Bretagne: Jacques fabrique des guitares recyclées dans des boîtes de cigares
INITIATIVE•L’idée provient des esclaves noirs américains…Camille Allain
Dans la vie, Jacques Corre est plutôt débrouillard. Agé de 33 ans, ce bricoleur domicilié à Bédée, à l’ouest de Rennes, s’est lancé il y a un an et demi le défi un peu fou de concevoir lui-même sa guitare. D’abord un peu effrayé par la complexité de l’instrument, il s’est rabattu sur les guitares cigar box, fabriquées, comme leur nom l’indique, à l’aide d’une boîte de cigares. « Ce sont les esclaves qui travaillaient dans les champs de coton du sud des Etats-Unis qui ont inventé cela. Ils récupéraient les boîtes de leur maître et façonnaient leur propre instrument pour jouer de la musique. C’est comme ça qu’est né le blues », explique Jacques Corre.
Enjoliveur de 2CV et canettes de bière
En esclave moderne, l’homme récupère tout ce qu’il trouve pour concevoir ses instruments. Morceaux de palettes, boîtes de conserve, canettes de bière, manches de pelle, lattes de terrasse, boîtes de gâteaux et même enjoliveurs de 2CV trouvent une seconde vie bien rythmée. Après avoir réalisé avec succès sa première guitare, Jacques décide d’en concevoir une deuxième, puis une troisième… Aujourd’hui, il en compte plus d’une centaine. « Je pensais faire ça sur mon temps libre, mais ça devenait envahissant ».
Prêt à reprendre le chemin du BTP où il a longtemps exercé, Jacques a dû changer d’avis après avoir subi une lourde fracture du genou, qui l’éloigne de l’emploi pendant un moment. Une tuile, qui le poussera à s’investir à fond dans son projet et à créer sa petite entreprise K# en mai dernier. « Sans ça, je ne me serais jamais lancé », assure le solide gaillard. Aujourd’hui, il y consacre tout son temps. « Il me faut deux jours pour les modèles les plus complexes. C’est du travail, car ce ne sont pas des jouets, ce sont de vrais instruments avec un son un peu garage comme dans le blues ».

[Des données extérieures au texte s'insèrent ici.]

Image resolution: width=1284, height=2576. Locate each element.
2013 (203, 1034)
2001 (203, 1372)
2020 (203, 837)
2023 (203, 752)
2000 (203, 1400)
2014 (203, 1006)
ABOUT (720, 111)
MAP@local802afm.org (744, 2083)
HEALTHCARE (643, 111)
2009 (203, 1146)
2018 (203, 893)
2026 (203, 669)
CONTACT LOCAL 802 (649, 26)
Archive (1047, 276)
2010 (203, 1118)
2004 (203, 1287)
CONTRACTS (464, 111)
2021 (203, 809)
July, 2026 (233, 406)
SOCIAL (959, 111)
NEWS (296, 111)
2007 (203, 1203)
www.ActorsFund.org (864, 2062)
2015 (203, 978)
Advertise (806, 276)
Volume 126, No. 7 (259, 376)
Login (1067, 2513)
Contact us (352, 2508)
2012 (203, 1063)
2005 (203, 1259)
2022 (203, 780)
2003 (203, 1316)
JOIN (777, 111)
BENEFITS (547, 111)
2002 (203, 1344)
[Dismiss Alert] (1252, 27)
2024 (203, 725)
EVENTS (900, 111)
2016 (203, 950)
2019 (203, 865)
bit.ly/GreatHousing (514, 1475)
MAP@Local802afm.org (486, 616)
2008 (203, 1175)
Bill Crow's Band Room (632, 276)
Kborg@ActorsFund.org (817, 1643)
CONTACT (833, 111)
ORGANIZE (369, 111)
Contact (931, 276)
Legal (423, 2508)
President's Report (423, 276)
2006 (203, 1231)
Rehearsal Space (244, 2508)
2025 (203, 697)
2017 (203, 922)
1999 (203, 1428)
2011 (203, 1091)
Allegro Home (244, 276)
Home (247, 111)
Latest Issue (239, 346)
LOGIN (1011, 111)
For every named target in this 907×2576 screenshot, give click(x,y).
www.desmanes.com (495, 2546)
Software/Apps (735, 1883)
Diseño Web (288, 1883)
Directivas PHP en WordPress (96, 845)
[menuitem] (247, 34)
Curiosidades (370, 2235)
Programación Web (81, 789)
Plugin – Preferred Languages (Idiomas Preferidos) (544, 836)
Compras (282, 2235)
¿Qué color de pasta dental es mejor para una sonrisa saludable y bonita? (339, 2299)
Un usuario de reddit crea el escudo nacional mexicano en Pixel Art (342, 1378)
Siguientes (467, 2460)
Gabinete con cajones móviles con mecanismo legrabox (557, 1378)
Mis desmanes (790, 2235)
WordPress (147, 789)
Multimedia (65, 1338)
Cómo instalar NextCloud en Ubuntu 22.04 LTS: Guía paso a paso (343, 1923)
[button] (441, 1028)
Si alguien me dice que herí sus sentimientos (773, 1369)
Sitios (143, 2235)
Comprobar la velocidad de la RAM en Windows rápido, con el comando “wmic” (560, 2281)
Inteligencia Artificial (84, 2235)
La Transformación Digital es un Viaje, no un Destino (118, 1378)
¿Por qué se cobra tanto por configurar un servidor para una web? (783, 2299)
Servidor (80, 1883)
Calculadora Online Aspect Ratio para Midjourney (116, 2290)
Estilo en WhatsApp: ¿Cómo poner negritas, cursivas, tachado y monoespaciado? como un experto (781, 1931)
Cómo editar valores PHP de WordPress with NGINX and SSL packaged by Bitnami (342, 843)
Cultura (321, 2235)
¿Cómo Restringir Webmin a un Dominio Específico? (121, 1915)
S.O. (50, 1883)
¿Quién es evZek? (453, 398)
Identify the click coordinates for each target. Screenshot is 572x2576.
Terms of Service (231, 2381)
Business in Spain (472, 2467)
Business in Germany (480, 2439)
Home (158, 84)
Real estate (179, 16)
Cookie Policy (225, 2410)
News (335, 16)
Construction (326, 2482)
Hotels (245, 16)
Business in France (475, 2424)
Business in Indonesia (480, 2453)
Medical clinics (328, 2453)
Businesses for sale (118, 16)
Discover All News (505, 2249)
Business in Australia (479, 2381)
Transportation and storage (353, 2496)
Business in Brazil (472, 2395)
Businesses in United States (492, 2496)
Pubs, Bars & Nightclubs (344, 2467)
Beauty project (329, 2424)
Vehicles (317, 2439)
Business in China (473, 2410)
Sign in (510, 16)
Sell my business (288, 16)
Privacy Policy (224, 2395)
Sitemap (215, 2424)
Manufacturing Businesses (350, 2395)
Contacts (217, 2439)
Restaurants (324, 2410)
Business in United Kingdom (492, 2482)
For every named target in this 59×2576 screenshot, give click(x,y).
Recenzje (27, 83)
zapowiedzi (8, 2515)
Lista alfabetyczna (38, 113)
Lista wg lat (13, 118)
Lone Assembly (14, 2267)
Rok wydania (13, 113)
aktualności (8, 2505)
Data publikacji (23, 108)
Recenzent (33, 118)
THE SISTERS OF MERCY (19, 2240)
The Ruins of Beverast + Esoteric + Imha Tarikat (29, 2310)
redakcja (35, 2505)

Une partie des guitares réalisées par Jacques Corre. - C. Allain/APEI/20 Minutes
Très sollicité, Jacques refuse pourtant de vendre à tour de bras. « Je ne le fais pas par Internet car je veux voir les gens, leur raconter l’histoire de chaque guitare, car elles sont uniques ». Et plutôt que de passer son temps enfermé dans son atelier, l’homme a décidé de partager sa nouvelle passion autour de lui. Depuis plusieurs mois, il intervient dans les écoles du coin ou les festivals, où il expose régulièrement. Celui qui se décrit « comme un gosse » est aujourd’hui très sollicité pour animer des ateliers de fabrication d’instruments pour les enfants. « Les gamins, ils adorent ça. Ils fabriquent leur propre gratte avec des bricoles et ils peuvent jouer avec. Il y en a même qui se sont mis à la guitare avec ça ».
Du 15 au 21 novembre, il exposera ses plus belles pièces au festival de blues de Montfort-sur-Meu, à côté de chez lui. Avant peut-être un jour, d’emmener ses bébés aux Etats-Unis…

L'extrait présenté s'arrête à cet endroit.